There was a Chinese restaurant in one of the small cities I lived in in the American Midwest that we called "The Puppy Palace", because the place was raided for serving dog to certain favored customers, who regarded the dish as a delicacy.
The thing is that the Russian sentence does not specify what the asker is going to do with the dog. The sentece can also mean, "May I buy a/the dog?", "Can I hold the dog for a while?" or "May I use the dog?". You can't really tell without a context.
Wish this wasn't open-ended translation format. I put "Can I get a dog?" but a bunch of things would be normal.
I don't work for DL, but my experience with them tells me that they usually pick one or two likely equivalents and leave it to participants of discussions to fill in the 'gaps' (i.e. to suggest other valid translations). DL's primary translations often leave to be desired.
Seeing the text "Can I've a dog" Is simply wrong... I don't mean technically... Probably perfectly reasonable sentence. But, In speech there is a definite H in there eluding to "Can I-h-v a dog" Which would be written "Can I have a dog". I'm 45 years old and have never seen in written form "Can I've ...." Again. I'm sure its technically correct. But, I've never seen it, except in sentences like "I've never seen it" Anyone else think it looks odd? Probably just me :)
"Can I've" sounds completely wrong to this native speaker (USA variety). But I can't think of an example where "have", when indicating possession, is ever contracted to 've. Maybe the contraction only occurs when used as a helping verb, such as "I have seen" -> "I've seen".
British English actually does allow the non-auxiliary "have" to contract:
"I've a question."
(though even for the Brits you can't contract it when you have an inverted modal like "can"... I think the reason is that this is not the finite present "have" [which would be "has" if the subject were 3rd person], it's the bare-infinitive "have" because of the modal)
This statement is to general, although it may be true as a trend, or specifically related to to the abbreviation 've for have. But I can think of many contacted verb forms in questions. Can't you?

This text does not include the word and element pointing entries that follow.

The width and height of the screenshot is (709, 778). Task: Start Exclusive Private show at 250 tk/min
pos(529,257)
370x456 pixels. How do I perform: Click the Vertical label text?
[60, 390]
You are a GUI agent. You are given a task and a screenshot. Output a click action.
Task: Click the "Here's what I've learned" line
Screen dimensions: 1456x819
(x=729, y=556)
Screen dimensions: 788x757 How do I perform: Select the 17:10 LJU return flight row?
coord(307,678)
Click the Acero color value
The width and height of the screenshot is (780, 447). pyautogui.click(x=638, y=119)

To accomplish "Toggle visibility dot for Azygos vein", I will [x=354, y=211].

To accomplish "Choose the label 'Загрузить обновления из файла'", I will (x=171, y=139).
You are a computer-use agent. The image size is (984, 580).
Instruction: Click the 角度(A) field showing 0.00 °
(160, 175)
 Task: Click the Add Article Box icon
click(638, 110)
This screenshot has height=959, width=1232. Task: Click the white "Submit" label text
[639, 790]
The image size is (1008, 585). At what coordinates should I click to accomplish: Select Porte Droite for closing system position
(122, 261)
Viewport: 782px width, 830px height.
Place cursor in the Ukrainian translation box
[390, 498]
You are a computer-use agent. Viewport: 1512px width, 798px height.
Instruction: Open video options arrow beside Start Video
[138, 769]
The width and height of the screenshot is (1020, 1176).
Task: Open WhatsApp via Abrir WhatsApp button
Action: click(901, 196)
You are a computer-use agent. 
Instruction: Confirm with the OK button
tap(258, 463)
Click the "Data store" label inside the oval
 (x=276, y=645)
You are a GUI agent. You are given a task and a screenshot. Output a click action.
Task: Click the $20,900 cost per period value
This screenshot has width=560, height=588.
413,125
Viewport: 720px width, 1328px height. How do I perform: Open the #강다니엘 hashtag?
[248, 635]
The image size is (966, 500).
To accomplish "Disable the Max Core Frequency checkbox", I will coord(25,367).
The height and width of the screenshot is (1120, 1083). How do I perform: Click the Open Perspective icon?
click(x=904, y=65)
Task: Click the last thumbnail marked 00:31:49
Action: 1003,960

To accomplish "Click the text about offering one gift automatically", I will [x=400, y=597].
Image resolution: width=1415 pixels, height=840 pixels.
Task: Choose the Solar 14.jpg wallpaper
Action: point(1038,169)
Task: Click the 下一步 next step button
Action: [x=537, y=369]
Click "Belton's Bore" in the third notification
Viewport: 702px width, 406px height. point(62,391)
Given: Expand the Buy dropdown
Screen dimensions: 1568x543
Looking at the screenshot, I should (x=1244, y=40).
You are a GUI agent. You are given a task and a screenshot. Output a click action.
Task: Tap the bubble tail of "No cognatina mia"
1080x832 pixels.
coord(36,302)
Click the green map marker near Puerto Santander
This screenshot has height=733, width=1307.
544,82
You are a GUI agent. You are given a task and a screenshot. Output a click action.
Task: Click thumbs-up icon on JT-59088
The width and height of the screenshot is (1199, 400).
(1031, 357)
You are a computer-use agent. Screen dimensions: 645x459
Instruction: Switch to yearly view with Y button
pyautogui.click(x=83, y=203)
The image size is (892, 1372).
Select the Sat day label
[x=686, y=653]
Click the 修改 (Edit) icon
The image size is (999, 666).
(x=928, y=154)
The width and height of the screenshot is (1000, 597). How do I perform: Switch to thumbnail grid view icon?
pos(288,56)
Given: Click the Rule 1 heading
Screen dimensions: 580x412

I see the distinction you are making, and I agree that there is a difference, although I'll beg to differ about the verb not being contracted. "can't" is the contraction of "cannot", a negative verb, similar contractions being "don't" (= "do not") and "won't" (= "will not"), etc. Clearly in the latter case there's no question of only the "not" being contracted, and in fact "not" can't be contracted by itself, outside of this sort of negative verb construction. But you are right that it is a different situation from the contraction of "have" to "'ve". You are citing a general rule that contracted verb forms aren't used in questions, but I wonder what other examples of such a rule you are thinking of other than 've? Hmm, perhaps: "I will" => "I'll". The contracted form can appear in a statement, but not in a question. Ok, we've got 2 data points, maybe we've got a theory! (Science joke.) Wait, try this: The standard way to convert a statement into a question in English is to reverse the Subject-Verb order, and this applies to the first verb, in the case of a multi-verb construction. E.g., "I can go." => "Can I go?, "You do think that ..." => "Do you think that...?", "We have seen...." => "Have we seen...?", "You will run." => "Will you run?" In the last two examples, the contraction could be made in the statement, but not in the VS-ordered question: "we've seen", "you'll run". So it may be correct to say that helping verb contractions can't appear in questions, because of the SV => VS inversion. What do you think? Of course, helping verbs are the most common contractions, so this version is almost as strong as your original statement. But it also ties in my previous point about the contraction for "have" only happening when it's used as a helping verb.
The linguists I trust most have argued pretty convincingly that the negative forms aren't really contractions at all: they're just a short list of (like 15 or so) negative lexemes. They don't follow the same rules as the verb contractions, several have irregular forms, and you can't really stick -n't onto a new word willy-nilly (unlike -'s, -'d, -'ll etc).
Contractions are perfectly legal. Just because it's not popular doesn't mean it's wrong. Styles are defined by doing things differently. Unpopular contracted words are my bag, don't knock it.
Why is it собаку and not собака? I was under the impression that in such constructions "мне... ", what is translated as the object is, in fact, the subject; as in, the literal translation would be "is a dog possible to me? " or something like that xD thanks for any help :)
It is basically an impersonal construction. You could add an 'it' to make it sort of seem a little more logical: It is allowed to me a dog.
By placing собаку in accusative case, it is made the object of an unspoken verb - which is (according to other comments elsewhere) usually understood to be "to give" or "to have" -> "May/Can I have a dog?"
If it were собака, then your construction would be a logical inference.
One infers the verb from the presence of the direct object. The presence of an indirect object in Dative case doesn't detract from this inference.